US v. John Emerson Tuma – Day Five – Afternoon Session

Sorry for the delay, we had some technical issues.

This is a guest post from Bruce Pasfield, with Alston & Bird.

Friday afternoon resumed the direct of John Tuma. As the first order of business, the judge granted Mr. Tuma’s previous request allowing limited direct examination to explain the operability of the treatment system to refute testimony from company employees who said it was a sham. Mr. Boren then led Mr. Tuma through a diagram showing the different steps of the treatment process and how each step worked and what treatment it provided. Mr. Tuma claimed that the treatment system worked as expected. Mr. Boren then guided Mr. Tuma through a meticulous (or painstakingly slow
depending on your point of view) review of pictures and diagrams of the river discharge line from the point it went through the flow meter and compositor to the point where it left the property. Mr. Tuma testified that it would have been impossible for the employees to have introduced untreated wastewater to that line at any point past the flow meter and compositor. Mr. Boren also attempted to use a replica of the valve that controlled discharges to the city to establish that it could not have been tampered with by employees in order to discharged untreated wastewater. Judge Stagg denied this request because of differences in the replica and the actually valve. Mr. Tuma did say that if the valve had only been partially open, he did not think it would have been possible to discharge the quantities of untreated wastewater that the employees claimed they had discharged.
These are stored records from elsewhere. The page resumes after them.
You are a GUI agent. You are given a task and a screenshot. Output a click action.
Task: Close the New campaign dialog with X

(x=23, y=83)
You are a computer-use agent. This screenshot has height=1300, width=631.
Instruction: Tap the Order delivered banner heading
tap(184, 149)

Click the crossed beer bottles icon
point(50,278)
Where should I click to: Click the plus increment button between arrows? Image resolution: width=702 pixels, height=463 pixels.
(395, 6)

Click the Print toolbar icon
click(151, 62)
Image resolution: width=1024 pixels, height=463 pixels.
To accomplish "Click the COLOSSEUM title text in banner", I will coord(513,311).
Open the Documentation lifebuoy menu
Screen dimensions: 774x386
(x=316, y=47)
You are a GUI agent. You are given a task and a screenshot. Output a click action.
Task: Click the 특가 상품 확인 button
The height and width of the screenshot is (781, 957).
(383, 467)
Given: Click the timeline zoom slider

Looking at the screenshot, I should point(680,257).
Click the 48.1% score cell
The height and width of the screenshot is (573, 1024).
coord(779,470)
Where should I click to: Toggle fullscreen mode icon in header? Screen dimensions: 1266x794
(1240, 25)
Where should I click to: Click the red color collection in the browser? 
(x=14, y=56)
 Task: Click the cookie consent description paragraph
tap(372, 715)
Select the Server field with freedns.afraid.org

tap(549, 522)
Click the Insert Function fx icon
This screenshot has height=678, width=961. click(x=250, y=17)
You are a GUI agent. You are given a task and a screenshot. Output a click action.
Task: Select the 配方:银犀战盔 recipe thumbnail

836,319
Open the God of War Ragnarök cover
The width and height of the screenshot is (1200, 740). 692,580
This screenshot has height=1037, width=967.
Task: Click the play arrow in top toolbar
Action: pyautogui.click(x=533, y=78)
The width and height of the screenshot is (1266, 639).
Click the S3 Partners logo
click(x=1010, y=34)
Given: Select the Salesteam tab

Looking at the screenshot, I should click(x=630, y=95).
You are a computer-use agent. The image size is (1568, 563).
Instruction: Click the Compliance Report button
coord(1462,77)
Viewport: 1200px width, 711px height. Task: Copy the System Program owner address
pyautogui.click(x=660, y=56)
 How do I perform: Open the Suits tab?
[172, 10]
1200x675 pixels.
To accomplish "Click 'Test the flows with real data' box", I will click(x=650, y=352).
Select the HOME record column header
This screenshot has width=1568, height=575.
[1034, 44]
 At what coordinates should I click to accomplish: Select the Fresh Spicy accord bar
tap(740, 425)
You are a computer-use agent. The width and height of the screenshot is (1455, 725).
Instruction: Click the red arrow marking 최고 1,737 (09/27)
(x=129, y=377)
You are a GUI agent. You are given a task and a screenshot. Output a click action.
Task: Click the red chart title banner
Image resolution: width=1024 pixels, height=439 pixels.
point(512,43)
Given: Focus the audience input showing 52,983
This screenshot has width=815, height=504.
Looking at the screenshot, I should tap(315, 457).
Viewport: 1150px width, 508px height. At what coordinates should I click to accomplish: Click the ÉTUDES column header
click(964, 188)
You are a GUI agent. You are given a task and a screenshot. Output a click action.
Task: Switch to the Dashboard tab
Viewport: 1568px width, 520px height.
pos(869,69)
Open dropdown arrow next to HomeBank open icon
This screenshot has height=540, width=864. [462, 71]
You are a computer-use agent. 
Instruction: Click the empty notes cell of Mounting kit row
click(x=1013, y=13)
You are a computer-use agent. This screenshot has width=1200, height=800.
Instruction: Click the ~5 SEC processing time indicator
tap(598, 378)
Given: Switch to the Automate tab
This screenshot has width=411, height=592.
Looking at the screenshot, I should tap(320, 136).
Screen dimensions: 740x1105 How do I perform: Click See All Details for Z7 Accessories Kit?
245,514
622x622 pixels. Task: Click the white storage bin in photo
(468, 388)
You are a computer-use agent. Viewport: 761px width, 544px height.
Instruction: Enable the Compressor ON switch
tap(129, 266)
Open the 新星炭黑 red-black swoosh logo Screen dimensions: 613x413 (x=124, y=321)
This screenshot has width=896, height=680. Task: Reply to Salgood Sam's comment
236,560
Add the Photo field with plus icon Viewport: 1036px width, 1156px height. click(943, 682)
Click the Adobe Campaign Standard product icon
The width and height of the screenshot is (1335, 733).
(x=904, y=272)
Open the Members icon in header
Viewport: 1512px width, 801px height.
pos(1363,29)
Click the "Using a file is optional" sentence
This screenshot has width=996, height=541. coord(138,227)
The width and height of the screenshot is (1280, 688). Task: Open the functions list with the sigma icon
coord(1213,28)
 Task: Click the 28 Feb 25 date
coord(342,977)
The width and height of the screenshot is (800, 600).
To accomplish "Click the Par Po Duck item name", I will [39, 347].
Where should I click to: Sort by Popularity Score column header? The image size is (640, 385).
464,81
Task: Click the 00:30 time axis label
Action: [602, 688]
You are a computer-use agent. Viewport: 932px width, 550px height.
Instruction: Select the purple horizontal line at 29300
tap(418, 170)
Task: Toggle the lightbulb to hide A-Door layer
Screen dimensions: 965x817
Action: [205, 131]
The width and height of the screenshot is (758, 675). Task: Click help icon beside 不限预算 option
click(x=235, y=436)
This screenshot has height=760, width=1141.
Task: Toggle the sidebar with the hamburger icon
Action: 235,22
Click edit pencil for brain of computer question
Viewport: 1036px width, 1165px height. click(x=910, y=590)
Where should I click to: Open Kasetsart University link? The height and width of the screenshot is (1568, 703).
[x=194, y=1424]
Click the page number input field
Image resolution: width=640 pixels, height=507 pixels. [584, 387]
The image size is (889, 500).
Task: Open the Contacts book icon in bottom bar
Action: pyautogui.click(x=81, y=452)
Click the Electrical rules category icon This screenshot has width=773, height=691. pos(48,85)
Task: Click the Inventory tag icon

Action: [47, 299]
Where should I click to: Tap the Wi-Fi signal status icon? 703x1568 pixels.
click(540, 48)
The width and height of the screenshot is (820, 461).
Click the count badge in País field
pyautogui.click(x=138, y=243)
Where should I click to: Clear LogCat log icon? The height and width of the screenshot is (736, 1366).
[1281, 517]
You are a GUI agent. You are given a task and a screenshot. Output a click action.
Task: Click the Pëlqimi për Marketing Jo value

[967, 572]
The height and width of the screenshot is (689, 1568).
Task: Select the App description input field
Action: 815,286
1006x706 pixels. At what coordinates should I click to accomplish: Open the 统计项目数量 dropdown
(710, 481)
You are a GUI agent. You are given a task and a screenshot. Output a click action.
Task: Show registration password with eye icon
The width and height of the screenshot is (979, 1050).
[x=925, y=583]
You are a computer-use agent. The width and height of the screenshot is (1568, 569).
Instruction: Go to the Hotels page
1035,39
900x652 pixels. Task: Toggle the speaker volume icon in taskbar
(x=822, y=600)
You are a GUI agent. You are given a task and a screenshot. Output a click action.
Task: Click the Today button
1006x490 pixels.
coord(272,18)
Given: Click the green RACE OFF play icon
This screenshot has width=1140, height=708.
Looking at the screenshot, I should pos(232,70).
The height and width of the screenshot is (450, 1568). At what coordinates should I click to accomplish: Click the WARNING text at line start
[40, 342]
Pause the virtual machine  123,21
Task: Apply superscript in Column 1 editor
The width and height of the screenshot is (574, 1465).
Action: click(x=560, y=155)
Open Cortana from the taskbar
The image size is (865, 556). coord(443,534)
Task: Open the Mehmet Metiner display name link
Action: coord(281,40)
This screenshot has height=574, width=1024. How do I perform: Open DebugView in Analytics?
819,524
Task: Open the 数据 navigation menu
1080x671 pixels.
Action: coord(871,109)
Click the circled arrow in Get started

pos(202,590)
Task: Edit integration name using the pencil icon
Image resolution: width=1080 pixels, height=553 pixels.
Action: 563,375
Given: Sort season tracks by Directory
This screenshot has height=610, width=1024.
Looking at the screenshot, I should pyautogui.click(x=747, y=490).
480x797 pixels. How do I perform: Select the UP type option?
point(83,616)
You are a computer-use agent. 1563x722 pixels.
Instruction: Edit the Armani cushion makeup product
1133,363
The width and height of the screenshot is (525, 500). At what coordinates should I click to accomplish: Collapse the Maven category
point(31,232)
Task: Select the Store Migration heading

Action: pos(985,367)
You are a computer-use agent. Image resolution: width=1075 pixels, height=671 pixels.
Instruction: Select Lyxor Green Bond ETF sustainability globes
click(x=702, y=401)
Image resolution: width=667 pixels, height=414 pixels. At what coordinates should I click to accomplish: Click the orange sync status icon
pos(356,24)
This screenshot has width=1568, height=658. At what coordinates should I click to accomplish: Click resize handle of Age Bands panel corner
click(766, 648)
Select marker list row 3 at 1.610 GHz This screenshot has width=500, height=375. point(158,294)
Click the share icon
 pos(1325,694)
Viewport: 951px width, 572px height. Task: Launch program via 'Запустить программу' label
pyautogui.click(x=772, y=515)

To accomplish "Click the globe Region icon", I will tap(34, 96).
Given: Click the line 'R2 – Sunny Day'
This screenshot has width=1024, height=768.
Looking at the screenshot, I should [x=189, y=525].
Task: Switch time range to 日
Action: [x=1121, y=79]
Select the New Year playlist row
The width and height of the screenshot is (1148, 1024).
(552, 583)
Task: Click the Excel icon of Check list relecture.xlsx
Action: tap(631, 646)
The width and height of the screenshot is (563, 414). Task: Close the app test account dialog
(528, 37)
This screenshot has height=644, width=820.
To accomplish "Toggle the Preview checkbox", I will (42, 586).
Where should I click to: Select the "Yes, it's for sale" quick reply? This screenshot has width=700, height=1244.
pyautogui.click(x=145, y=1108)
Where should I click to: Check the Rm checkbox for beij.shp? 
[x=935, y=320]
Mr. Boren then guided Mr. Tuma through a diagram that Mr. Tuma had created showing the intended flow of the recirculation line. Mr. Tuma explained that the recirculation line had not been completed but that when finished, it would have allowed the company to recirculate wastewater from a point past the flow meter back into the treatment system either to the beginning of the treatment process or to intermediate points. Mr. Tuma explained that the two pipes that had been welded together in the raised pipe rack allowed for this recirculation. Mr. Tuma also said at the time he left the company, there was no cap on one of the recirculation pipes and that without the cap water would have run out the end of the pipe. Mr. Tuma said that if an employee had used the recirculation system before it was complete, wastewater put through the system would have wound up on the ground. Mr. Tuma said that he had not instructed Cage to put wastewater through the recirculation system prior to its completion and that Cage understood the treatment system well enough to do his job.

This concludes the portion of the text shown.